Saviez vous que le débit moyen à l'estuaire de l'Amazone équivaut au volume cumulé des six fleuves qui le suivent immédiatement dans l'ordre des débits (et pas de boisson Polo !). Et bien là c'est à peu près pareil. Ou pas.

Jusqu'ici tout le monde se comporte à peu près convenablement. Sauf François G. et ses nouvelles pratiques...
Mais nous y reviendrons... maintenant !

Un nombre important de Full Course Yellow FCY, speed limit 80km/h, a été recensé durant l'ensemble de la course. Ce volume est dû essentiellement à une chose : des pilotes que se prennent pour ce qu'ils ne sont pas et qui finissent par gâcher en partie la fête des autres. Responsabilité individuelle mais au final collective. En effet la plupart des incidents qui ont été à l'origine des FCY sont dus à des pilotes qui se sortent tout seul. Nous n'avons pas recensé davantage d'accidents impliquant plusieurs véhicules que les autres années.
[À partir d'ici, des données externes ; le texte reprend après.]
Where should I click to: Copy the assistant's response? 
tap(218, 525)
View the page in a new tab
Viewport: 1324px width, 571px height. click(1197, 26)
Il va donc falloir agir sur ces comportements et toute l'organisation est déjà largement à pied d'œuvre sur ce sujet pour que tous reviennent à l'esprit qui doit guider chacun durant cette belle fête : le FUN.
Mais nous n'y reviendrons plus (enfin dans ces lignes...).

Durant près de 25h, les Fun Cup ont sillonnées cette belle vallée. Des souvenirs exceptionnels pour ces pilotes, et un plaisir intense (et avouable celui-ci) pour ces derniers.
Nous ne vous détaillerons pas les rebondissements multiples de la course, que vous retrouverez largement dans le compte rendu sur le site de la vwfuncup.eu et sur lequel nous ne voudrions pas faire une ombre indélicate (et pas du tout parce que nous n'avons rien suivi comme le disent des mauvaises langues, et c'est un abricot qui me la dit).
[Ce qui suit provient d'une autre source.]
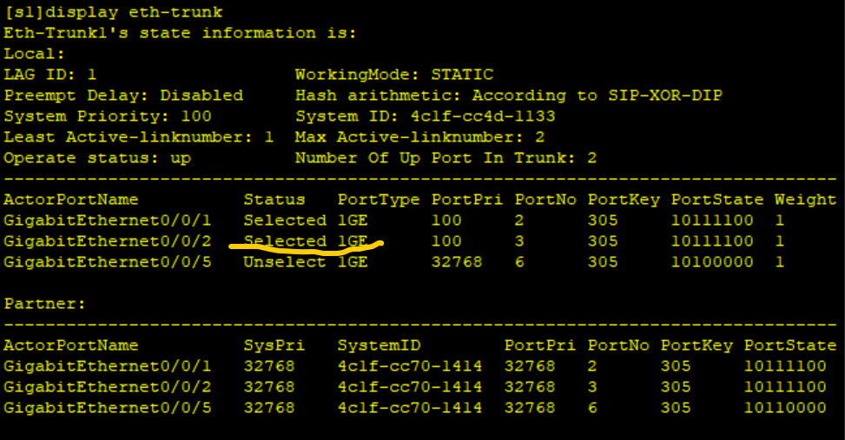This screenshot has height=440, width=845.
Task: Click the 'Preempt Delay: Disabled' text
Action: tap(123, 95)
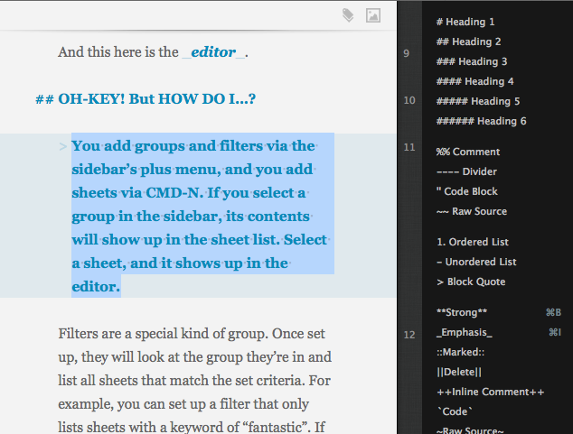Screen dimensions: 573x434
Task: Apply Ordered List formatting
Action: click(x=472, y=242)
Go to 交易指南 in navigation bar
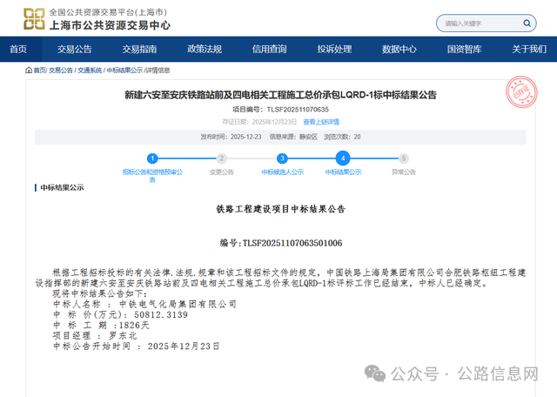Image resolution: width=557 pixels, height=397 pixels. pos(139,49)

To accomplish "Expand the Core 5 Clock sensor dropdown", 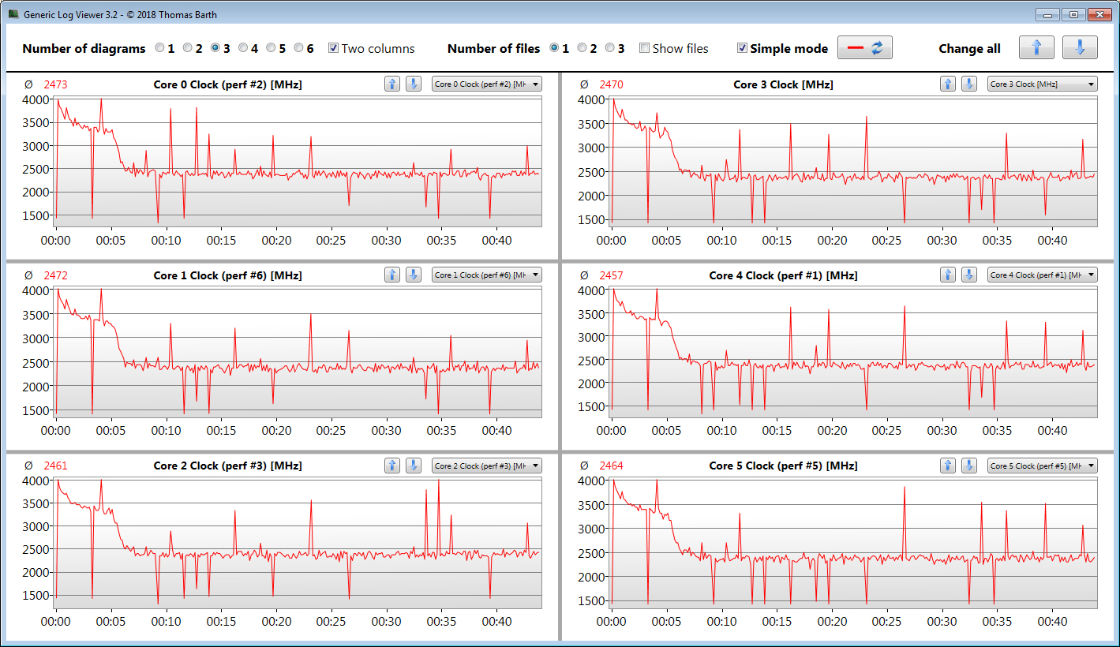I will click(x=1042, y=466).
Nous mettrons en lumière quelques performances notables, et qui méritent d'être soulignées, et dans le désordre.
Pascal A. et Jérôme D.C. ont fait équipage ce week-end. Pourvu qu'ils ne se soient pas reproduits...
Les p'tits Robin ont bien roulé surtout le plus petit (de rien Max).
Polo était là. Sans les ormeaux. Et sans essence non plus.
Les McDo étaient là. Sans big Mac.
Julie B. a encore un bout de pneu entre les dents.
Ander V. est fatigué.
Belle prestation d'Arnaud et de sa mère pour sa deuxième venue.
Stéphane A. a trouvé que ça glissait.
La 60 a terminé derrière la 193.
Cyril S. était heureux. Pas vite mais heureux. Dans l'esprit cité infra.
Le p'tit Giltaire va être terrible. Pas celui là... l'autre !
Rendez son caleçon bleu à François G.
Et les portugais ont gagné... au foot !

Au final c'est l'équipage de la 277 de Netcom by Allure qui s'impose après la ligne d'arrivée. Une bien belle course menée de main de maitre, devant la 24 de Petrolheads et la 294 de AC Motorsport qui ont très bien roulé eux aussi.